Jay Carney Reflects On Newtown Shootings: I've Never Seen Obama So Upset

Jay Carney Reflects On Newtown Shootings: I've Never Seen Obama So Upset

WASHINGTON -- With just days to go until he leaves his post as White House press secretary, Jay Carney is looking back on the moments that stand out the most in his time working for President Barack Obama.

The one that taught him the most about the weight of the office, he says, was the day of the December 2012 mass shooting at Sandy Hook Elementary School in Newtown, Connecticut.

"All presidents have to deal with tragedy," Carney said in a Thursday interview with PBS' Charlie Rose, but "there was something so devastating about Newtown that it shook him visibly. I've never seen him so upset."

"There was a sense that we all had, and it began with him, that the horror of it and the injustice of it, that even when you're President of the United States, you feel helpless at that moment," Carney said. "And so you feel the pain that those parents will feel forever."

Obama addressed the nation hours after the shootings, which left 20 children and six school staffers dead. He wiped tears from his eyes as he said he was heartbroken not just as a president but as a father.

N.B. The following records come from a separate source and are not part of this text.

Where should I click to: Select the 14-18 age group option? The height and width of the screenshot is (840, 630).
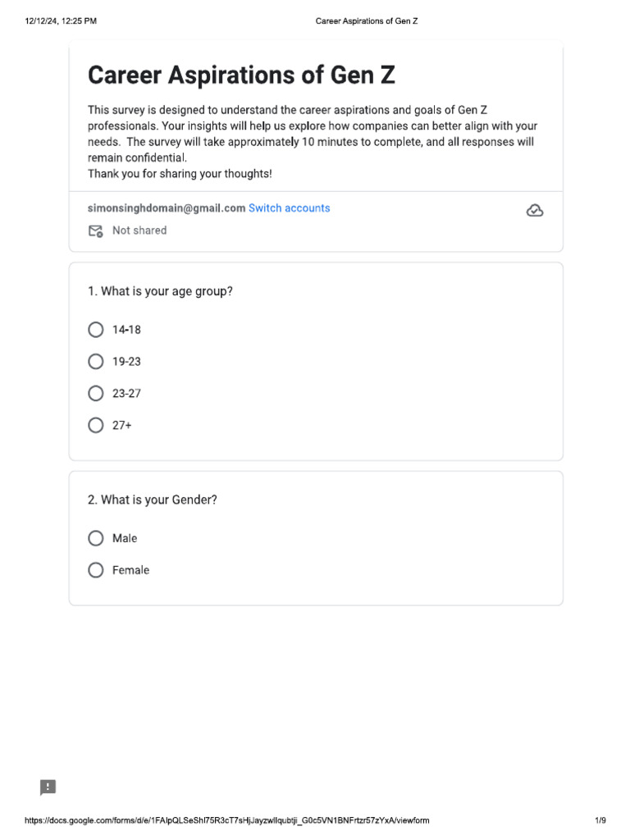tap(96, 330)
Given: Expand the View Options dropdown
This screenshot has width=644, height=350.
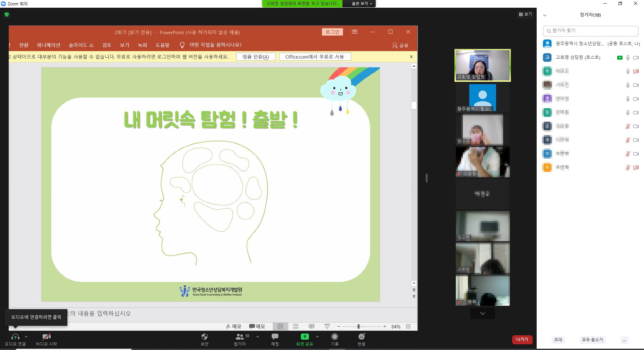Looking at the screenshot, I should pyautogui.click(x=362, y=4).
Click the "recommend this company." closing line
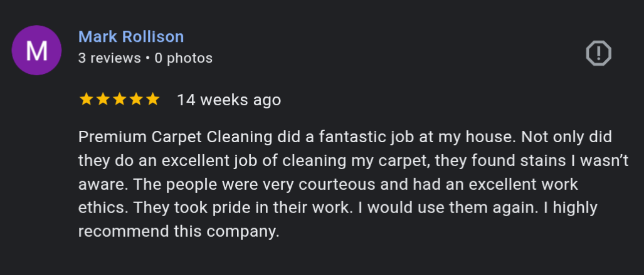 coord(178,231)
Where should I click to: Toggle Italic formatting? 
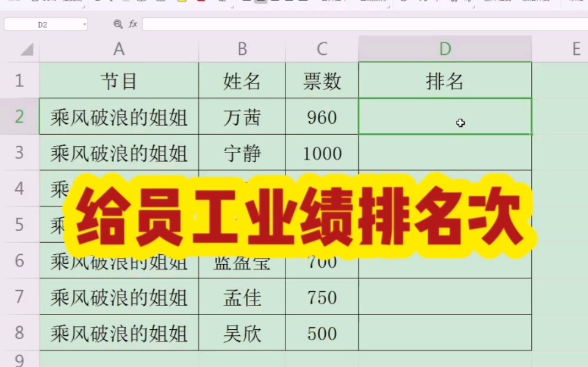click(112, 3)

"I know there's not a parent in America that doesn't feel the same overwhelming grief that I do," he said. "The majority of those who died today were children. Beautiful little kids between the ages of five and 10 years old. They had their entire lives ahead of them. Birthdays, graduations, weddings, kids of their own."

In the following months, the White House made a major push on Capitol Hill to pass legislation aimed at preventing more mass shootings, with a particular focus on tightening background checks at gun sales. But the Senate narrowly rejected the proposed package, and Congress hasn't passed any reforms since.